## [Tareas y ejercicios]
1. Según el texto sobre el aumento mamario, ¿en cuántos días podrá el paciente recuperar sus rutinas?
2. Transcribe del texto sobre el aumento mamario el fragmento que va desde "Alteraciones en la" hasta "la armonía corporal.", ambos incluidos.

*** Fragmento de texto

Alteraciones en la forma y el tamaño de la mama pueden provocar insatisfacción. Personalizamos cada caso, eligiendo volumen y diseño del implante, adaptando base, altura y proyección, a las características y proporciones de cada paciente. Buscamos un resultado natural y mantener en todo caso la armonía corporal.


¿En qué consiste?

Realizamos un estudio exhaustivo del paciente en general y de la mama en particular. Analíticas, electrocardiograma, valoración preanestésica, ecografía y mamografía forman parte de las pruebas que le vamos a prescribir. Elegiremos la vía de abordaje (periareolar o en el surco de la mama), el plano de colocación (subfascial o submuscular), tipo de implante (redondos o anatómicos) y tamaño aproximado de los mismos. Bajo los efectos de la anestesia general se diseca la cavidad que albergará el implante, en el plano adecuado. Se extreman las medidas antisépticas mediante las recomendaciones del protocolo de seguridad de los 14 puntos. Tras la colocación de la prótesis y el cierre de las heridas, se realiza un vendaje y el paciente pasa a la sala de recuperación postanestésica.
El uso de drenajes se individualiza según el caso. Si el paciente se encuentra bien, puede regresar al domicilio esa misma noche, aunque si lo desea puede permanecer en el centro hasta el día siguiente.En todo momento estará personalmente atendida por la Dra. Prieto. Tras el alta médica, recibirá las pautas de seguimiento, curas y revisiones que deberá realizar.


¿A quién va dirigido?

  • Pacientes que deseen aumentar el tamaño de las mamas por diversas causas: morfología, post lactancia, envejecimiento natural, etc.
  • Pacientes que precisen corregir posibles diferencias en el tamaño y/o la forma
  • Pacientes con alguna malformación por falta de desarrollo


Recuperación

Suele ser un proceso que requiere reposo. El paciente tendrá limitaciones en lo que respecta a  la realización de actividades y ejercicios físicos que impliquen el uso del músculo pectoral, ya que la contracción muscular puede alterar la correcta cicatrización y mantenimiento de los implantes en la posición deseada.
Se desaconseja la conducción hasta la 2ª / 3ª semana tras la intervención, así como la realización de ejercicios en los que se trabajen los brazos y la zona pectoral.
Teniendo en cuenta estas limitaciones comentadas, el paciente podrá recuperar sus rutinas en unos 10-15 días.

******
*** Datos mostrados

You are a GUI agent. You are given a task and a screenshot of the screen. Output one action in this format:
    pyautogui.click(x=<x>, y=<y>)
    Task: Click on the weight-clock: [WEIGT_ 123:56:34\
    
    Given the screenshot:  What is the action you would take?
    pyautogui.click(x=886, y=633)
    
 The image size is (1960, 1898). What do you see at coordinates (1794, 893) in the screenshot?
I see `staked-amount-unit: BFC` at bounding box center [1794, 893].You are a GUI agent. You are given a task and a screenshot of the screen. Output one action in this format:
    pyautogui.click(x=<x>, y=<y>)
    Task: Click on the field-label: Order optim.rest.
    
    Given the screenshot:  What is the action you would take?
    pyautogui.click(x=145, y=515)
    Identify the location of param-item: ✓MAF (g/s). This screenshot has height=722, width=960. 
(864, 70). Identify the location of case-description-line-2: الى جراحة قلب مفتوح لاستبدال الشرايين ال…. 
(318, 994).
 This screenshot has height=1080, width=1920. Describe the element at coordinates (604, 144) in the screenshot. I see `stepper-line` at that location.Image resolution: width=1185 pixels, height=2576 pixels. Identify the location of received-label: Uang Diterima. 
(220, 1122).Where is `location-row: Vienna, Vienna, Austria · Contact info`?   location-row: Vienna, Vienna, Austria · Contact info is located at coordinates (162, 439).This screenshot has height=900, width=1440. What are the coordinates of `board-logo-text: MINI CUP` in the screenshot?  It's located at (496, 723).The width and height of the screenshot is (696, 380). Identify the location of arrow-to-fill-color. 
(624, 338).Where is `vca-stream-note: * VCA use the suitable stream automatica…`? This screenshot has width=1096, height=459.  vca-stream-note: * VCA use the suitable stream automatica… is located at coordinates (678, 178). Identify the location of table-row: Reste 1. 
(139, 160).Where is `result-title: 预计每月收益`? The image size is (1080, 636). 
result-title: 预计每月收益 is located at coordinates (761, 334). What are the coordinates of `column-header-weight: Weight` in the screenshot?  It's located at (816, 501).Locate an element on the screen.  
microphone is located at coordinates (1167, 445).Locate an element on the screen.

******

## [Resultados por tarea]
1. En unos 10-15 días.

2.
Alteraciones en la forma y el tamaño de la mama pueden provocar insatisfacción. Personalizamos cada caso, eligiendo volumen y diseño del implante, adaptando base, altura y proyección, a las características y proporciones de cada paciente. Buscamos un resultado natural y mantener en todo caso la armonía corporal.